I find lots of people aren't aware that nursing care plans existed before NANDA and since nursing education itself is those interventions and implementations that reflect where we are so far, the addition of a nursing dx that no other discipline understands is very counterproductve. As I've bored people to death with here many times :) our careplans were dynamic, easily accessable and understandable, and could be contributed to by a CNA in some areas he or she would normally be more involved in than would the LPN or RN.

This hospital clearly recognized nursing as a stand alone profession, because the Progress Notes contained notes from the doctors, nurses, CSWs etc on the same page. We used an abbreviated SOAP note format - and for routine notes all concerned would address a problem from the care plan/MD dx the professional judged to be of priority for that shift.

This approach worked well because it meant a greater cohesion (translated meant the doc had a note in his or her face so more likely to read it). The NANDA system made this process obsolete - and took a large chunk of valuable information that could be gleaned from our input into a murky realm most people either laugh at or ignore.

In any other discipline an unworkable idea is promptly jettisoned and/or revamped, but this seems to me almost a sentimental attachment to, because it's original goals were and still are laudable. I can't mock too much because I remember the excitement and fanfare reflected in my nursing journals of the day.

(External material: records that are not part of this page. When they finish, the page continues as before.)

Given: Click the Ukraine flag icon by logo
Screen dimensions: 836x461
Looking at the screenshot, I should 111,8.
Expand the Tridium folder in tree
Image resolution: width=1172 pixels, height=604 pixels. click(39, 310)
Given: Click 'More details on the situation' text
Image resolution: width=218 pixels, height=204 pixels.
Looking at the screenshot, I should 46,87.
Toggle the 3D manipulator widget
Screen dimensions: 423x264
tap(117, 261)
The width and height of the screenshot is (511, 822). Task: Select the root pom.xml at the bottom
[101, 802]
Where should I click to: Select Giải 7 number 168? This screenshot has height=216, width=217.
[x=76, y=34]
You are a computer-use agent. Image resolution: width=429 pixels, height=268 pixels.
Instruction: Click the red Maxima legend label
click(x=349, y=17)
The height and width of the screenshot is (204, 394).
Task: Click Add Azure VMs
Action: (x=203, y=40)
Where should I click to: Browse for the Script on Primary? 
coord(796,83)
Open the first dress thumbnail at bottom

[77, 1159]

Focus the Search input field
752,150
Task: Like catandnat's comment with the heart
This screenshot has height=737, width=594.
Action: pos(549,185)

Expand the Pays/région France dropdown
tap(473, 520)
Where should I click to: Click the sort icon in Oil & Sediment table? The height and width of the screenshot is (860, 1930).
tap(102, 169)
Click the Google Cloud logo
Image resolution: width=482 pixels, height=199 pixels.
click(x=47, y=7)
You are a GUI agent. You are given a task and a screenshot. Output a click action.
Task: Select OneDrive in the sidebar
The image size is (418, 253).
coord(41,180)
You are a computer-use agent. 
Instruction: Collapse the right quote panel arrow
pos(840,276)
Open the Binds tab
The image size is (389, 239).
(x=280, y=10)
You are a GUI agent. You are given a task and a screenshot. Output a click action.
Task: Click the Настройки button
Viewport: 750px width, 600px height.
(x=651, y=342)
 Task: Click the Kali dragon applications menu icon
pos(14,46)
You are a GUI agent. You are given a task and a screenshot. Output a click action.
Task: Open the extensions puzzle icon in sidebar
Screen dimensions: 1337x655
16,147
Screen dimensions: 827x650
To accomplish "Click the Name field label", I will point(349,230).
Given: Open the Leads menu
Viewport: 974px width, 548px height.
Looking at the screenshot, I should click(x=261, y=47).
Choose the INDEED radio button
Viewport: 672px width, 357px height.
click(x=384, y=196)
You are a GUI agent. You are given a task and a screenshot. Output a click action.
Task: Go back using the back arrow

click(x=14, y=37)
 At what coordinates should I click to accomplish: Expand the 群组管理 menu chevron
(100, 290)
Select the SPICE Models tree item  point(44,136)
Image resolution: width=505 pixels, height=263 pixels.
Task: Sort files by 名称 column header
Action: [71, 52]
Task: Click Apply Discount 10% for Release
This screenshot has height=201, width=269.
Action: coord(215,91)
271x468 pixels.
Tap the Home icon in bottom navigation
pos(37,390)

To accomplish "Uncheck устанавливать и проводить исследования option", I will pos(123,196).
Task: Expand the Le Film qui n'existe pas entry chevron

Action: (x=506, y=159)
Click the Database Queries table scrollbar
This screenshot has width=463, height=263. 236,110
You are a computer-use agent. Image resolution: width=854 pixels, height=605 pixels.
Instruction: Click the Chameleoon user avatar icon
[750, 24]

What insurance company do you know of who even knows what the hell a nursing dx is - let alone be satisfied that it has enough clarity to assign a cash value to? It amounts to a foreign language to them.

Since an overwhelming percentage of providers do not use NANDA for that reason, I am satisfied they know we are doing those things we went to a school to learn and are licensed to do. Requirements for documentation have increased, not decreased, the goal to qualify our roles in greater detail.

That is not true at all, and unfairly slashes the broad brush across the medical community as a bunch of robot borgs when there are hundreds of thousands of docs who" treat the person". Since almost nobody uses them, does that mean nobody is treating "the whole person"?

I work in home health and have never seen a nursing dx anywhere. Our recerts have nursing goals just as in the olden days without a NANDA dx in sight. If I were a doctor I wouldn't want to sign something that had a lot of incomprehensible terminology either.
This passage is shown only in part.